When I first started my adventure as a "professional speaker" I was schooled in the art of speaking. That was good, but what I really needed to know was the business of speaking. A friend shared an article with my by TJ Sullivan. I didn't understand that article back then, but I do now.
Here is the article my friend shared with me. It's titled, Why do Speakers Cost so Much?
Why do Speakers Cost so much!
By: T.J. Sullivan
I thought you might enjoy a simple answer to this FAQ.
Let's say you spend $3,000 on a speaker. Here's how that typically breaks down. About $800 off the top goes to the government in taxes. Speakers usually pay more because they have to pay both the employee and the employer's portion of the social security tax (all self employed people have to do this). About another $100 per gig is going to health insurance (more if the speaker has children or a spouse they pay health insurance for, like I do).
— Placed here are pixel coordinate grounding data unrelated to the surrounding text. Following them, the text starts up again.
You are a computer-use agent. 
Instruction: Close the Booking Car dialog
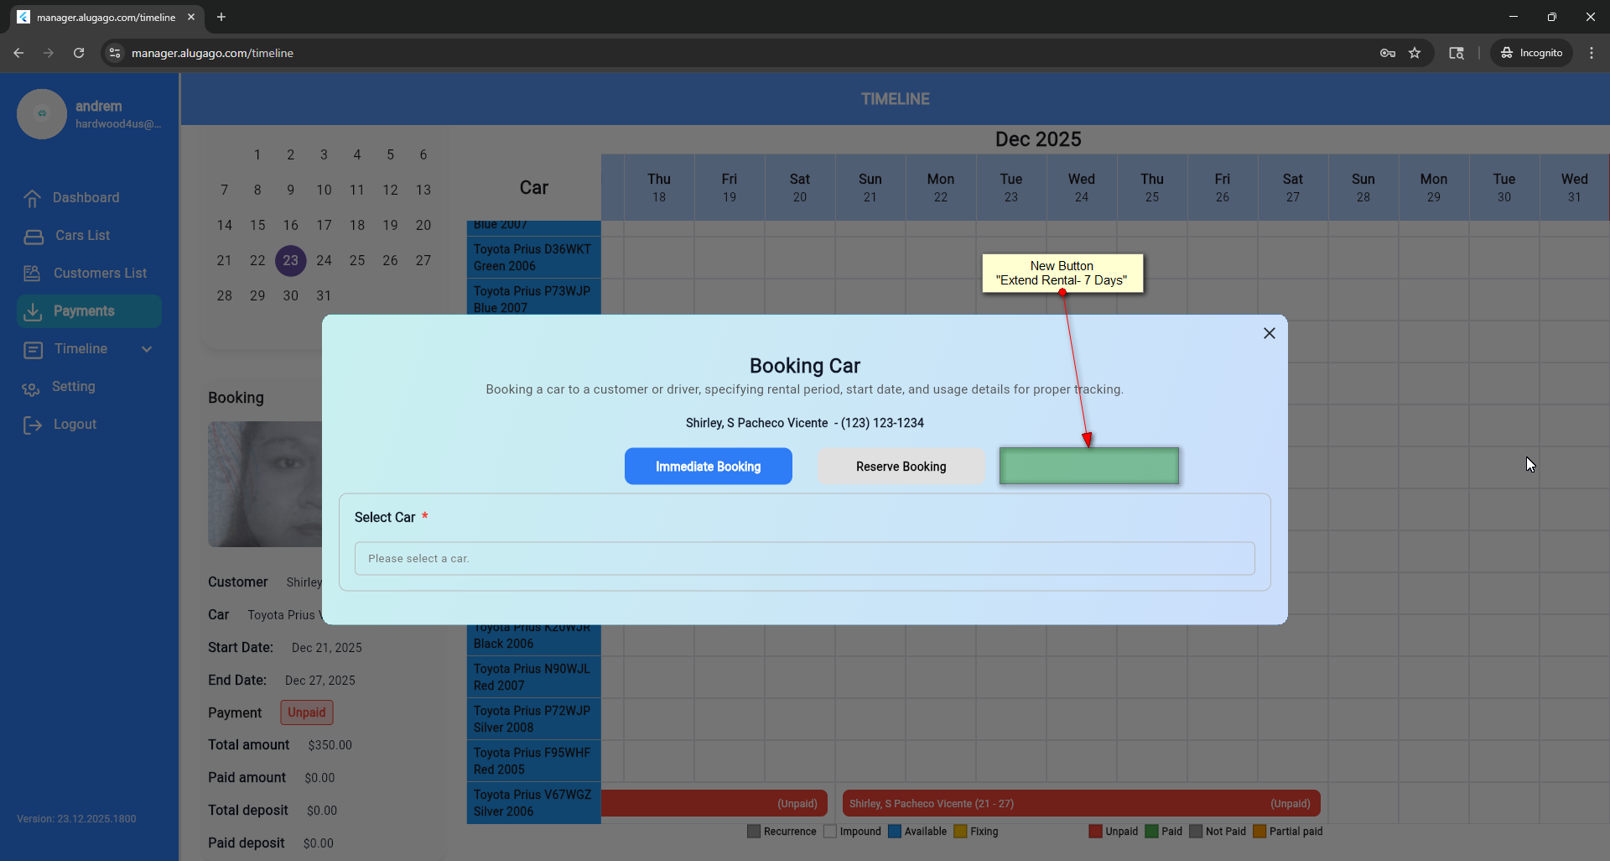(1269, 333)
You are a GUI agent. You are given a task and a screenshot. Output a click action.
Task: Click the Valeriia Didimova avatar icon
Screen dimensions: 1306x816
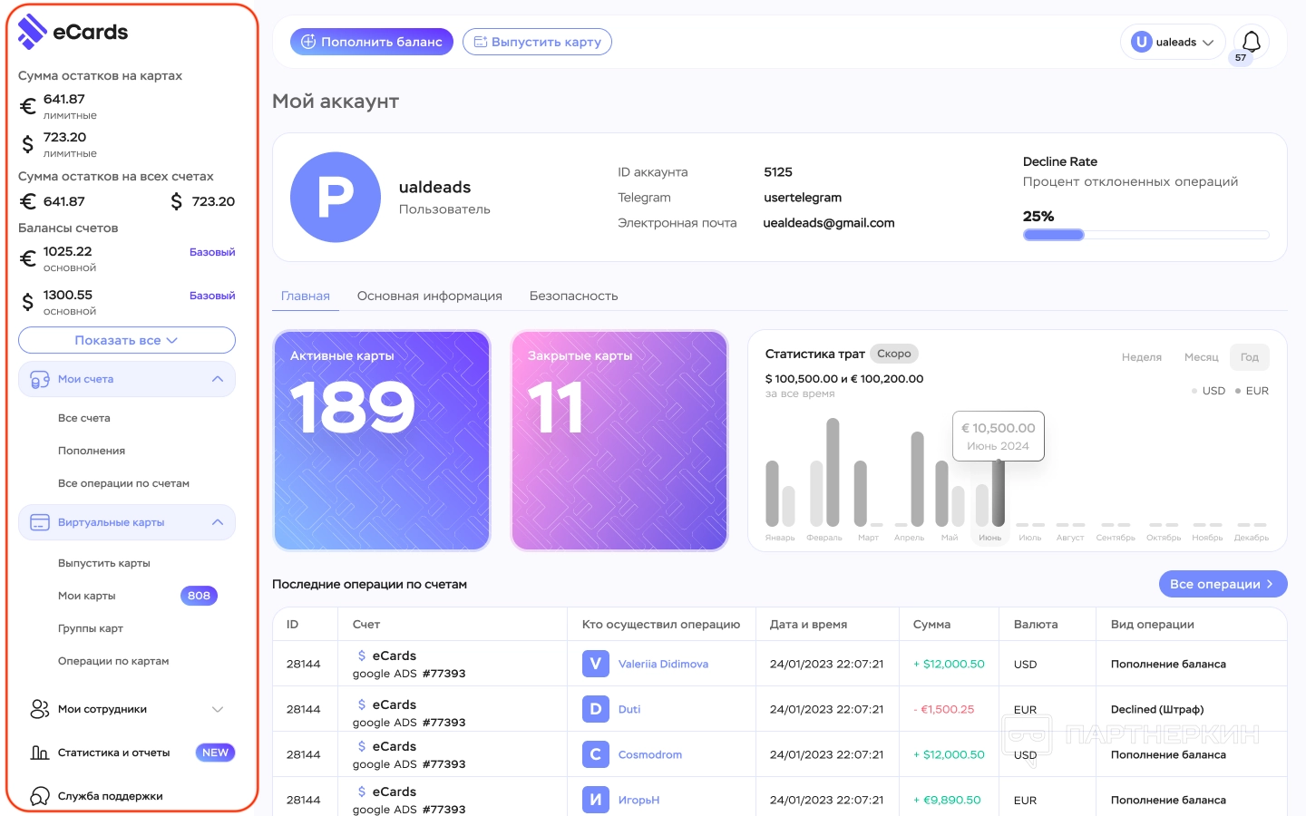595,664
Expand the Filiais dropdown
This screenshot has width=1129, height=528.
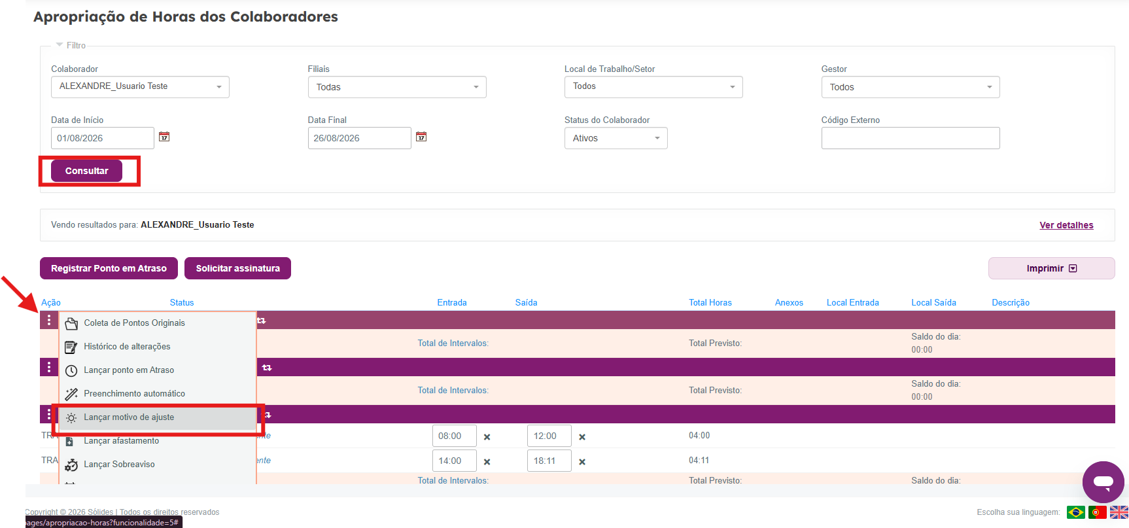397,87
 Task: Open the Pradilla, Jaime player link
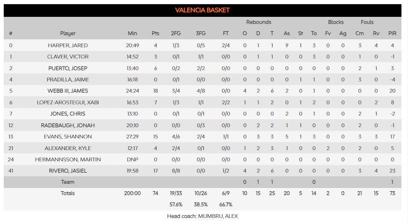tap(68, 79)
If affiliated with an agency, they are usually paying a MINIMUM of 20-percent of the total to the agency, so that's about $600. Figure that the average successful speaker pays about 10-percent of all the money they bring in on marketing costs, so that's another $300. It costs a lot to get the word out with mailers, websites, conference attendance, and so forth. All of that comes out of the speaker's pocket.
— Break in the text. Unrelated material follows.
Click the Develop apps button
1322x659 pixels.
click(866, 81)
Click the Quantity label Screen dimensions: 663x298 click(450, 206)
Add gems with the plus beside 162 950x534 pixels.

So, now, we're at about $1,800 spent. Then comes the cost of travel. Airfare usually averages about $400 per appearance (sometimes a little less or a little more, depending on where you live -- in Denver I'm averaging just under $400 per). Hotel is about $100 a night on the cheap end, and a rental car is almost always about $100 a day if you add in the cost of a half tank of gas. Our total cost is up to $2,400. Let's bump it up to $2,450 assuming that our speaker would like to buy a sandwich, pay a toll, tip a shuttle driver, park his/her car at the airport, and maybe buy a soft drink in the airport.
That leaves about $550. A speaker doing 40 appearances a year is doing really well, so that's about $22,000 for the year after expenses. Not what you thought a speaker makes, huh? Truth is – unless you can charge upwards of $4,000 an appearance and do at least 40-50 a year, speaking is really a great SECOND job.
Just thought you'd like to know. Obviously those speakers who can charge top dollar and book 80-100 programs a year are doing very well, but for most speakers you've seen, this just isn't the case.